If in late 80`s Lean approach in manufacturing industry mostly appealed to reduction of waste, now principles of Lean management progressed far beyond to green approach and full optimization of all processes in supply chain which affect businesses flexibility by all means. Today we talk about the New Lean approach. And it fits well to the manufacturing and to the logistics services providers as well.
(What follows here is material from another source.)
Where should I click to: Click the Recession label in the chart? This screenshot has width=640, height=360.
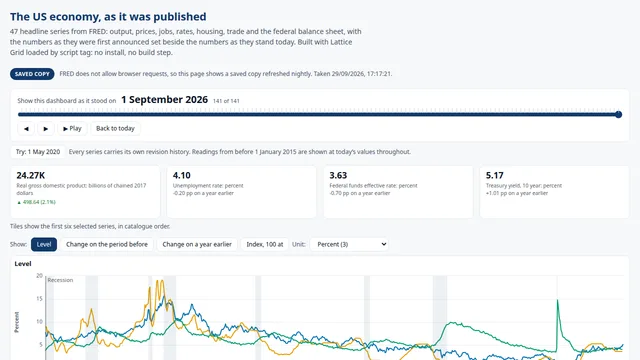point(60,280)

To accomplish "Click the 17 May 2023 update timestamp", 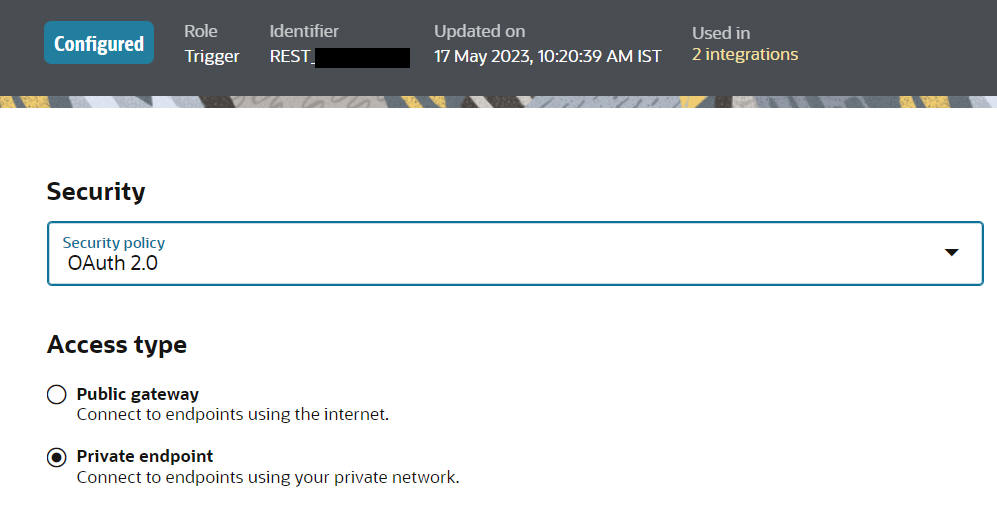I will [547, 56].
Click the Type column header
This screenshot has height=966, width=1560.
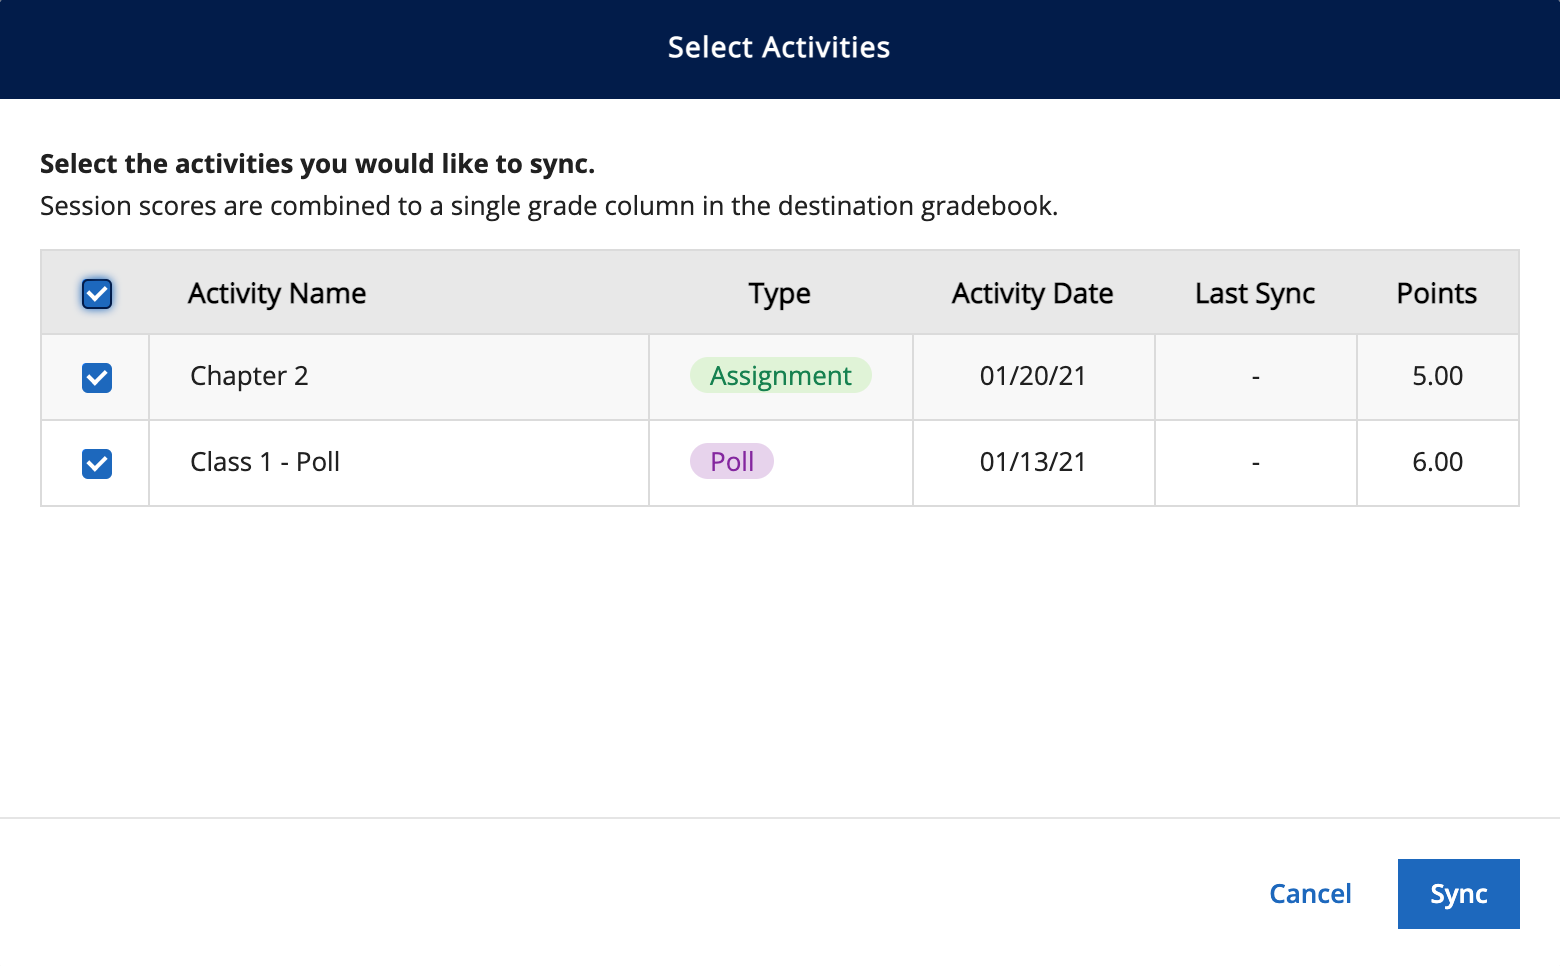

What the New Lean understanding truly means? If all parties of supply chain industry strive for better results reducing waste and tailoring services and production towards changing needs of end-customer. New Lean – means forward looking supply chain were waste reduction processes are taken from more general approach and all parts are driven further to be leaner, quicker and more agile for upcoming tailoring. More flexible the business operates, more efficient the outcome is. It is estimated that current technological advances such as industrial robots, self-driving vehicles, all solutions for business management helps to increase the operational productivity by 66%. Business development experts from international transportation and logistics holding AsstrA-Associated Traffic AG describes key elements of new Lean business system.
Optimization is a core of the New Lean system
One of the biggest new Lean challenge is integration of separate business operations to united, fully optimized system where all parts including production, marketing, distribution and transportation perform efficiently.
“In order to make all components of business operating in supply chain work leaner, you must ensure that not only waste optimization has been adequately set up in your inner operational structure, but all other parts also work efficiently for higher profitability means. Full operational optimization helps to reduce waste, save expenses and get better ROI”, - says AsstrA COO, Denis Gural.
Moreover, new Lean is not just about cutting waste – it is mostly about finding the best way to remove waste and often the way to do so is not to have what to cut. Agile forecasting of supply and demand changes of particular product allows to plan production volume more accurately then the waste is eliminated. Another way to get the production leaner is to adopt technological advances helping to have fully tailored for end-customer`s needs production amounts: usage of robotics and alternative manufacturing which is still on development like 3D printing and similar small scale manufacturing options can finely serve for leaner results of an enterprise.
“Full optimization of business processes in supply chain means the commitment that it is a never ending process and improvements can not the once set and forgotten: be prepared for definition, redefinition and constant agility improvements. Cause sole technological or structural solution for waste reduction do not exist”, - adds D. Gural.
New Lean integration into whole supply chain
New Lean approach requires agility improvements implemented in whole supply chain system. From manufacturing, carrier to vendor – all parties should work for the sake of waste elimination. Transportation services providers are the link between other supply chain members on which the speed of delivery, final execution and conformity for demand depends. New Lean approach for transportation and logistics industry is nothing new – whilst companies are yet slow to adopt modern IT and robotics solutions to their operational core.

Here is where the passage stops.